Huyendo del marrón

Vaya por delante, que teníamos que estar en Gredos rematando el cursillo que el mal tiempo impidió realizar en su totalidad hace unas semanas. Está claro que planear a largo plazo es arriesgado, hubo que suspenderlo porque la previsión era de mala a peor. No sabemos si tenemos algún gafe o es casualidad. Históricamente hemos tenido mucha animación por allí: ciclogénesis explosiva, vendaval de los que levantan las piedras, el diluvio casi universal…., bueno tambíen algún día soleado.

         Eso no quiere decir que nos quedásemos en casa. A ver que daba de sí el día (curiosos que somos), llegamos al Valle de La Fuenfría. Pocos coches, lo que empieza a ser una rareza, y un pájaro carpintero muy afanado en lo suyo nos recibieron en una (en principio) soleada y bastante templada mañana. Valle arriba llegamos al Pto de La Fuenfría con intención de subir al Montón de Trigo. Pensábamos que tendría más nieve, pero daba igual estaba bonito como siempre. Subimos el Minguete haciendo alguna foto, con un ojo puesto en el camino y otro en unas feísimas y espesas nubes que parecían venir corriendo desde el SO. Vaya que corrían!!, en un periquete desaparecieron, Machotas, Abantos, Cuerda Larga entera….., el sol y el termómetro cayó de repente; el Montón será el siguiente pensamos  efectivamente, ni cinco minutos tardó. Ya no está, ¿y ahora que?. Media vuelta para empezar.

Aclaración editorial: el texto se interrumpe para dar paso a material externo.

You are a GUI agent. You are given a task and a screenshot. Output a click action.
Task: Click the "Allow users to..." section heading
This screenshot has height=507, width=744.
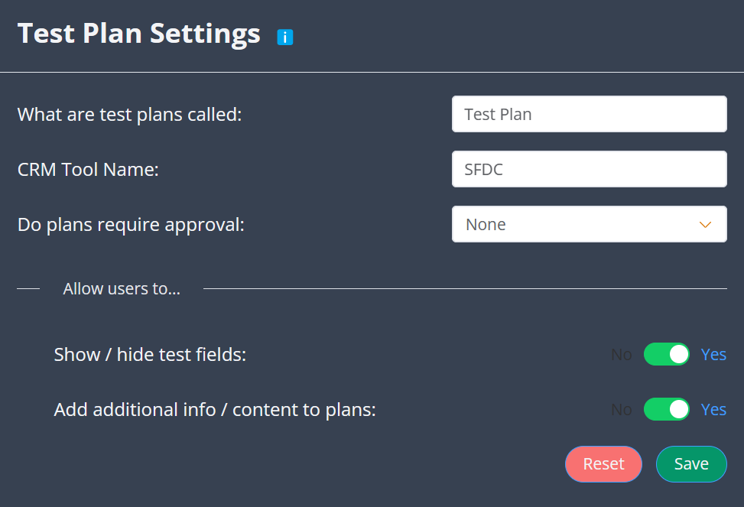(122, 289)
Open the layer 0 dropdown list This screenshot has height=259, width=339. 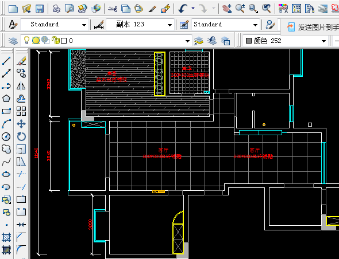click(x=106, y=41)
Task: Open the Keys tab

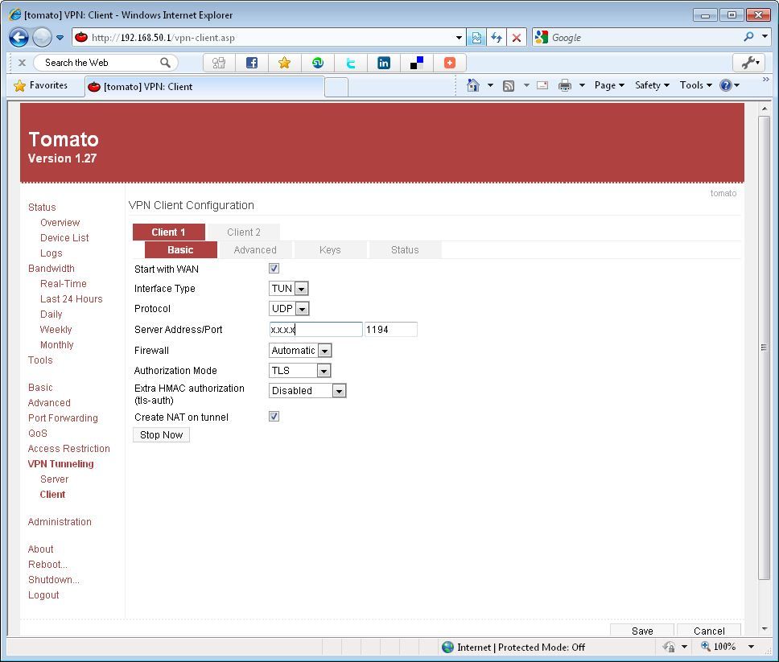Action: pos(330,250)
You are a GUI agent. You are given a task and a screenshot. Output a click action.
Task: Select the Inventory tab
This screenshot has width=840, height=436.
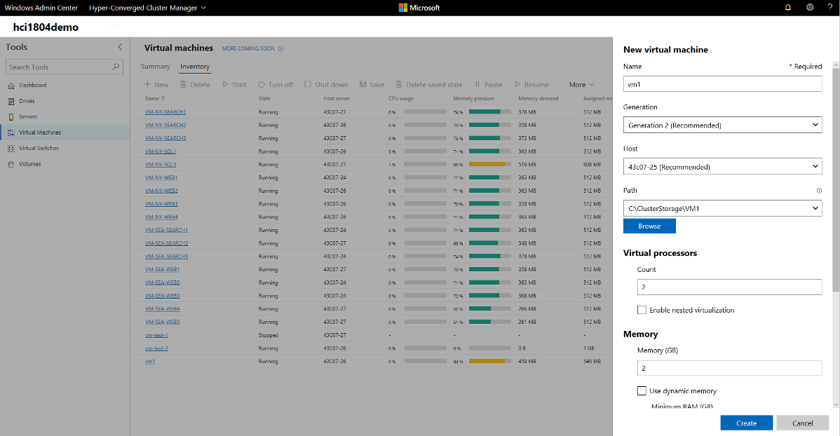point(194,67)
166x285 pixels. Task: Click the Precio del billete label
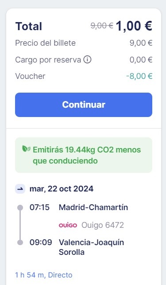click(x=45, y=43)
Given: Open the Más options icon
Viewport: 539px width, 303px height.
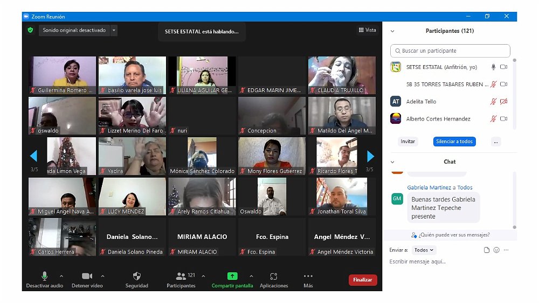Looking at the screenshot, I should point(308,276).
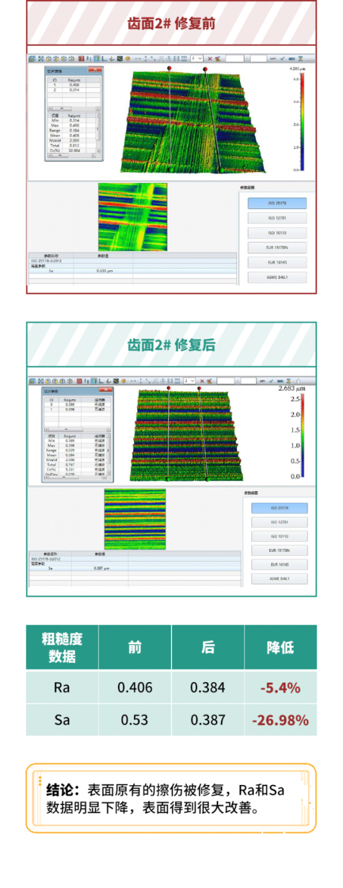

    Por Peña Bercial llegamos al Coll de Marichiva en compañia de un cortante vientecillo, ligeros girones de nubes y un ambiente cada vez más húmedo (dectado por el infalible sistema de “se me riza el pelo”). Mal día para comer al aire libre, así que una rápida bajada solucionó el problema. Llamamos a un compañero habitual que estaba trabajando por si se apuntaba a comer y como si,  todos juntos dimos buena cuenta del menú. Viendo el marrón que habíamos dejado atrás, pensabámos en los que se quedaron en la nube con la  sonrisa de suficiencia que nos dedicaron. En respuesta a su pregunta (les habíamos adelantado anteriormente) de por qué volvíamos, dijimos que no nos gustaba la evolución del día y siguieron para arriba. Nosotros sufrir, sufrir…., sólo cuando no queda otra.

         Estamos en la revuelta, imprevisible y entretenida primavera, dos días en uno, paciencia.